Point-Spread-Function Engineering in MINFLUX: Optimality of Donut and Half-Moon Excitation Patterns
Yan Liu, Jonathan Dong, Juan Augusto Maya, Francisco Balzarotti,, Michael Unser

TL;DR
This paper develops a computational framework to identify optimal excitation patterns in MINFLUX super-resolution microscopy, confirming the donut shape's optimality and discovering new half-moon beam patterns that enhance localization precision.
Contribution
The work introduces a numerical and theoretical method to optimize PSF engineering in MINFLUX, revealing the optimality of donut beams and proposing new half-moon patterns for improved accuracy.
Findings
Donut beam is optimal under shape constraints.
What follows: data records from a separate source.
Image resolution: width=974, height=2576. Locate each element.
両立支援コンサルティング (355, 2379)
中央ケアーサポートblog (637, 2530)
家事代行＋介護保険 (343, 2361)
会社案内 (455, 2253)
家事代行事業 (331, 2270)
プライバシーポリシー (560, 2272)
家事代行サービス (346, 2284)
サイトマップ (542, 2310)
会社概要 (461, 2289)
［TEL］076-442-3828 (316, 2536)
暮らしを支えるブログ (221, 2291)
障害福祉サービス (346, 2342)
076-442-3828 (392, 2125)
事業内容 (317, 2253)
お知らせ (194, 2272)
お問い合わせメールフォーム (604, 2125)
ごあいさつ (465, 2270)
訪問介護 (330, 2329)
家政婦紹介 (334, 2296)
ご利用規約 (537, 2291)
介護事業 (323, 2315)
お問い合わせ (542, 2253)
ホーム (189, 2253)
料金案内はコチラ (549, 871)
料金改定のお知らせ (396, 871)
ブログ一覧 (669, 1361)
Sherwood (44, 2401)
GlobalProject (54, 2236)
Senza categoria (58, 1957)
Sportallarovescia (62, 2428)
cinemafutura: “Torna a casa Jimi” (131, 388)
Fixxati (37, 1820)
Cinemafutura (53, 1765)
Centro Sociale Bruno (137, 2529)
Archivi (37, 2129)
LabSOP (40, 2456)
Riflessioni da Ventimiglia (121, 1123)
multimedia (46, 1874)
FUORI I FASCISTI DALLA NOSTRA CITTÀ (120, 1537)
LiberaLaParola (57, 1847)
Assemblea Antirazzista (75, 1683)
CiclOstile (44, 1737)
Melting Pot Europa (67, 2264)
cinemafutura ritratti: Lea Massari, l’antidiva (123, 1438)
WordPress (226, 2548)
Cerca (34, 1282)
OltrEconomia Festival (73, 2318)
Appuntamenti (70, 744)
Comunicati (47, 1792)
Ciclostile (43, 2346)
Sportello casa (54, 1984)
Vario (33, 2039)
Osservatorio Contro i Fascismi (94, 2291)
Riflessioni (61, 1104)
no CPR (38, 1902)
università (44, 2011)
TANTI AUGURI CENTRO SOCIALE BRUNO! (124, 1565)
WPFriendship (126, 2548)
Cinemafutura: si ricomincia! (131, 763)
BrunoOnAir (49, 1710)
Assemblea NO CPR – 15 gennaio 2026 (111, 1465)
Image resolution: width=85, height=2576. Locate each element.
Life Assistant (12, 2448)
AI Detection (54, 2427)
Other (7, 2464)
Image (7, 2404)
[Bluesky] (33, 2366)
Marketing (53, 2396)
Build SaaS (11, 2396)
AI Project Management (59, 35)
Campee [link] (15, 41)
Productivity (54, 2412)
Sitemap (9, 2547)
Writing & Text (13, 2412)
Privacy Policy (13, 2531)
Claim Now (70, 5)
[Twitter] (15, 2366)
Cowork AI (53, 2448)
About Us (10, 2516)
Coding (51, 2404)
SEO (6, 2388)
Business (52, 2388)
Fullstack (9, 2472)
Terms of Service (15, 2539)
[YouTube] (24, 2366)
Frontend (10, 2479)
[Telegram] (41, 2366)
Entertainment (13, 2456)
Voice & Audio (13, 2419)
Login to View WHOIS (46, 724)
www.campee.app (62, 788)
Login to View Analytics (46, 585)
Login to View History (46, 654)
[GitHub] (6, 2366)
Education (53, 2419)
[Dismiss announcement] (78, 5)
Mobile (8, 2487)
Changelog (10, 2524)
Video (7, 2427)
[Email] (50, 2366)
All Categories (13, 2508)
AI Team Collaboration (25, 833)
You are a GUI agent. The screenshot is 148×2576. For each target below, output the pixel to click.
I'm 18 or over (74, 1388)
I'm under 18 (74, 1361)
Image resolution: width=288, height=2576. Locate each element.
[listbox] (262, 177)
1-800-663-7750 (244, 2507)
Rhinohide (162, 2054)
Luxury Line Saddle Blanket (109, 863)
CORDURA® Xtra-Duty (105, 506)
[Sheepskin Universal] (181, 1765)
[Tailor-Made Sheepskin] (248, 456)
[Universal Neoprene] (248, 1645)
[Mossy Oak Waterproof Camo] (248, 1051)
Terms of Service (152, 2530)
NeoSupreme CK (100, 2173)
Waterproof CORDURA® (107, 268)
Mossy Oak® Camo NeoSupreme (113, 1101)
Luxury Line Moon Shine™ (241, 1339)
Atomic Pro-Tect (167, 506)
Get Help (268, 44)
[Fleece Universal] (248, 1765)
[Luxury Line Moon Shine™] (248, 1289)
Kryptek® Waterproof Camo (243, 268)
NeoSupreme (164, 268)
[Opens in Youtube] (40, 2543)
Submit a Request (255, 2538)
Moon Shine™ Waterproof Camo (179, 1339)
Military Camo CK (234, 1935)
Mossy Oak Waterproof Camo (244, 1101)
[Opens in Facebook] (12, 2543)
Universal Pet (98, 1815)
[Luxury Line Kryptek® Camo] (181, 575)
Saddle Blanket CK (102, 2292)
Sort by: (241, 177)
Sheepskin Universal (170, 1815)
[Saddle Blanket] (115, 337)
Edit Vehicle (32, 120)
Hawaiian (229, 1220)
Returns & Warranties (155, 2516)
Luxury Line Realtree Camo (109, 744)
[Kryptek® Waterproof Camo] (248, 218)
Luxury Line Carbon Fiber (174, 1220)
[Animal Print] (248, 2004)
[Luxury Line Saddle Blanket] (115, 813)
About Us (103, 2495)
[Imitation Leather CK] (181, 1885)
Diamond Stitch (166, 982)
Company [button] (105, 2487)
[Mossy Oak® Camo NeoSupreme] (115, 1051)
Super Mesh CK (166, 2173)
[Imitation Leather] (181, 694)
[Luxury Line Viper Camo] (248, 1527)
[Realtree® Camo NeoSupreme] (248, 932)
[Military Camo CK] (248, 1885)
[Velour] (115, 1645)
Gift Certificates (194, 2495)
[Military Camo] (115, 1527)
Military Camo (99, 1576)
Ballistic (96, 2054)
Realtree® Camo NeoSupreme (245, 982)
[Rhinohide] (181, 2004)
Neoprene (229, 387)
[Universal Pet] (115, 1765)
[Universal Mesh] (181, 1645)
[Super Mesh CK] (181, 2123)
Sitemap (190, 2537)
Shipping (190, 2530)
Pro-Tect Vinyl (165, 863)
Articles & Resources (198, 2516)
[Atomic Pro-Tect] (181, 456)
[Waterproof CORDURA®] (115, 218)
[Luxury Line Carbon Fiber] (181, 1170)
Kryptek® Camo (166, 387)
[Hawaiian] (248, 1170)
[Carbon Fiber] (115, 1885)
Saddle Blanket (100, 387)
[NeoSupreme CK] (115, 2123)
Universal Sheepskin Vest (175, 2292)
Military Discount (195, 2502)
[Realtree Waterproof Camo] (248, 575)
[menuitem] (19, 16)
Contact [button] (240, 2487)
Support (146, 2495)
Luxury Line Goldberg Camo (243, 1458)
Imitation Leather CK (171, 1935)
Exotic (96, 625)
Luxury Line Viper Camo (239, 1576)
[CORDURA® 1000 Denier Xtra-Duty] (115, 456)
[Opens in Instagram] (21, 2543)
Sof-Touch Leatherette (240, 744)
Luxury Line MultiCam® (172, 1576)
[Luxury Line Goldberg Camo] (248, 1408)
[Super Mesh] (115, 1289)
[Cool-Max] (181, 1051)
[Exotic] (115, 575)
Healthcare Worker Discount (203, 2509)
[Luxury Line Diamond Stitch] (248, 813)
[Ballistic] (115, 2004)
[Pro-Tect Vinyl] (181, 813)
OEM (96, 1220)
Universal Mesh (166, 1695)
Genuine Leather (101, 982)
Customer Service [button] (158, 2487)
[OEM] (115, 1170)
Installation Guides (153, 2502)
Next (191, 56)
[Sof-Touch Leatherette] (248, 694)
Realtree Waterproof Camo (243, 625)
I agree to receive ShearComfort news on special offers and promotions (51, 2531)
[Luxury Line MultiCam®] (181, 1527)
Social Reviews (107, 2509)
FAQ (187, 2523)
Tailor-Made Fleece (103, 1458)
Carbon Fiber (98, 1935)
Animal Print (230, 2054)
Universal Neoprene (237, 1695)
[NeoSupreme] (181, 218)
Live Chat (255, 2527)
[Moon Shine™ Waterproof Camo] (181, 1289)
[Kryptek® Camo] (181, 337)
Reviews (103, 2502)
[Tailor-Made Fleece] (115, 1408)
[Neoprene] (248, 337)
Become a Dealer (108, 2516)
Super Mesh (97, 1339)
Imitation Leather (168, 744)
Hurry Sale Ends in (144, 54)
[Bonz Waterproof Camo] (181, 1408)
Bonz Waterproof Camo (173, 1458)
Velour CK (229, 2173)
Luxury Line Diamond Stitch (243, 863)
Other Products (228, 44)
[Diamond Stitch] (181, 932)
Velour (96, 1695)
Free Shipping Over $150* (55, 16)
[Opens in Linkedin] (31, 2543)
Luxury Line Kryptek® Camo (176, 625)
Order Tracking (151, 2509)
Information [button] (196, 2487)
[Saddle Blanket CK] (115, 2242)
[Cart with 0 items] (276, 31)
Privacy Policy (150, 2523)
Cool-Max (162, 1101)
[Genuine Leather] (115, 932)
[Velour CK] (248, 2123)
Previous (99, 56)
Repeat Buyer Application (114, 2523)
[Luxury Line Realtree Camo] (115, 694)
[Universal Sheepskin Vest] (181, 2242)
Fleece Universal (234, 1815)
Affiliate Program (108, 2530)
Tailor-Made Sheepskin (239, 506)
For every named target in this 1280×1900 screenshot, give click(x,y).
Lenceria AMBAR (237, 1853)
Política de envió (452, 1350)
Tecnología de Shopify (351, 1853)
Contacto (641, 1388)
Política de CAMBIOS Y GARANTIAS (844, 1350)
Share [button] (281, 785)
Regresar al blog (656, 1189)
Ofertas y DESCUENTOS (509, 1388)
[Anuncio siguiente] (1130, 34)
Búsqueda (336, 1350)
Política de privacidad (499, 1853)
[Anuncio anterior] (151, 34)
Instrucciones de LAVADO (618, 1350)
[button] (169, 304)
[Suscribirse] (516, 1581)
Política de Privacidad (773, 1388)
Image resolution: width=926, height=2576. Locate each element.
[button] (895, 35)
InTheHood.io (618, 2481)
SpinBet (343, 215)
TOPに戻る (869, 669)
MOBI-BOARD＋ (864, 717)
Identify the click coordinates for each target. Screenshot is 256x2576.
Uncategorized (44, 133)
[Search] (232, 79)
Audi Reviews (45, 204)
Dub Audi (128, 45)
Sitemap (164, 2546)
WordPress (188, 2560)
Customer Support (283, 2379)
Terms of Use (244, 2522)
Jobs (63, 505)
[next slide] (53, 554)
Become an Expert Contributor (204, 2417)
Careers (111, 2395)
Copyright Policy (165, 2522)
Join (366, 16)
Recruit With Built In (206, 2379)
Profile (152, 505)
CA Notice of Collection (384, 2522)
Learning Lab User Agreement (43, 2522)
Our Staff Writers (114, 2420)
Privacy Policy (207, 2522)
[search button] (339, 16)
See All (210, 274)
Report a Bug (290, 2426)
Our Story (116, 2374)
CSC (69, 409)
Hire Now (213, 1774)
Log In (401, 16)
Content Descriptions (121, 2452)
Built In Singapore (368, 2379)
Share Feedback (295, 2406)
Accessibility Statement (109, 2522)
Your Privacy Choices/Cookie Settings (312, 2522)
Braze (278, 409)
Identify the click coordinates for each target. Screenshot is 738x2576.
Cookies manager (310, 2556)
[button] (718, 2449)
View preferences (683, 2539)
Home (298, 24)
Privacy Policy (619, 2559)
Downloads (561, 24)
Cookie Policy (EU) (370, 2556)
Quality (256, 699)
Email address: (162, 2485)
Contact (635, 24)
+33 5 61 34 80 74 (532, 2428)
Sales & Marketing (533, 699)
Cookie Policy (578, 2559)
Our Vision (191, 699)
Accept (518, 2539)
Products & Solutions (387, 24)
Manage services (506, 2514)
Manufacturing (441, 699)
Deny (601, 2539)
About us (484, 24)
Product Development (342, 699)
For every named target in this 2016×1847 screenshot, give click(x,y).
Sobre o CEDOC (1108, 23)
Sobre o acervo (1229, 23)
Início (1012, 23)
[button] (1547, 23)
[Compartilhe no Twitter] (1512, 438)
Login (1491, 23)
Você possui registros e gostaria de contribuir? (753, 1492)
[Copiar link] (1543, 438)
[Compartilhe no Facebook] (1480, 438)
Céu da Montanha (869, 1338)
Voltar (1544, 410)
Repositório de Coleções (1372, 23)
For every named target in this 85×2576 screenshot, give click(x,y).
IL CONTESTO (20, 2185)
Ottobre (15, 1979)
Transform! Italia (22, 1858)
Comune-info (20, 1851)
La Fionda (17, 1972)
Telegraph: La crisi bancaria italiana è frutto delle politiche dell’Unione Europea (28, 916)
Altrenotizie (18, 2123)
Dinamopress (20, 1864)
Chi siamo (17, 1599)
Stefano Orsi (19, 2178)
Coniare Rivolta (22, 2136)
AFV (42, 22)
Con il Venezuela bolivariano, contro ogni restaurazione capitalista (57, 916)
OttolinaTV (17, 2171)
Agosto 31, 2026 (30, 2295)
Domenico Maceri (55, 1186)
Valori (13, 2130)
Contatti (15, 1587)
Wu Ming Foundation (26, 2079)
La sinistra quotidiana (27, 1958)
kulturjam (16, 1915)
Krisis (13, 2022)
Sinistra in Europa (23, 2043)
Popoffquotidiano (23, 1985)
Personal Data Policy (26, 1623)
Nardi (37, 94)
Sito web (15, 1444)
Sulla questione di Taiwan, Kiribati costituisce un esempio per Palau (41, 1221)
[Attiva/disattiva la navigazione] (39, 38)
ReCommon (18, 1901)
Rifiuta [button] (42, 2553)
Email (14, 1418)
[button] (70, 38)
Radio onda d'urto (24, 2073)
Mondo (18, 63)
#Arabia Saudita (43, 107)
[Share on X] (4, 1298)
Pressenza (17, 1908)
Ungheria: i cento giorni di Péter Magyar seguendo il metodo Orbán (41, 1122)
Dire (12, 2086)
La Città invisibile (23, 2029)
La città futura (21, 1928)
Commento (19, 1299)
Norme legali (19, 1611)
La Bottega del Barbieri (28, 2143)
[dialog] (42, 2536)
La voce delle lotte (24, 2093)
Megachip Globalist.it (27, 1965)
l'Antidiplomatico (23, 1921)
Half-moon beams can double localization precision.
Framework enables efficient search for new beam patterns.
Abstract
Localization microscopy enables imaging with resolutions that surpass the conventional optical diffraction limit. Notably, the MINFLUX method achieves super-resolution by shaping the excitation point-spread function (PSF) to minimize the required photon flux for a given precision. Various beam shapes have recently been proposed to improve localization efficiency, yet their optimality remains an open question. In this work, we deploy a numerical and theoretical framework to determine optimal excitation patterns for MINFLUX. Such a computational approach allows us to search for new beam patterns in a fast and low-cost fashion, and to avoid time-consuming and expensive experimental explorations. We show that the conventional donut beam is a robust optimum when the excitation beams are all constrained to the same shape. Further, our PSF engineering framework yields two pairs of half-moon…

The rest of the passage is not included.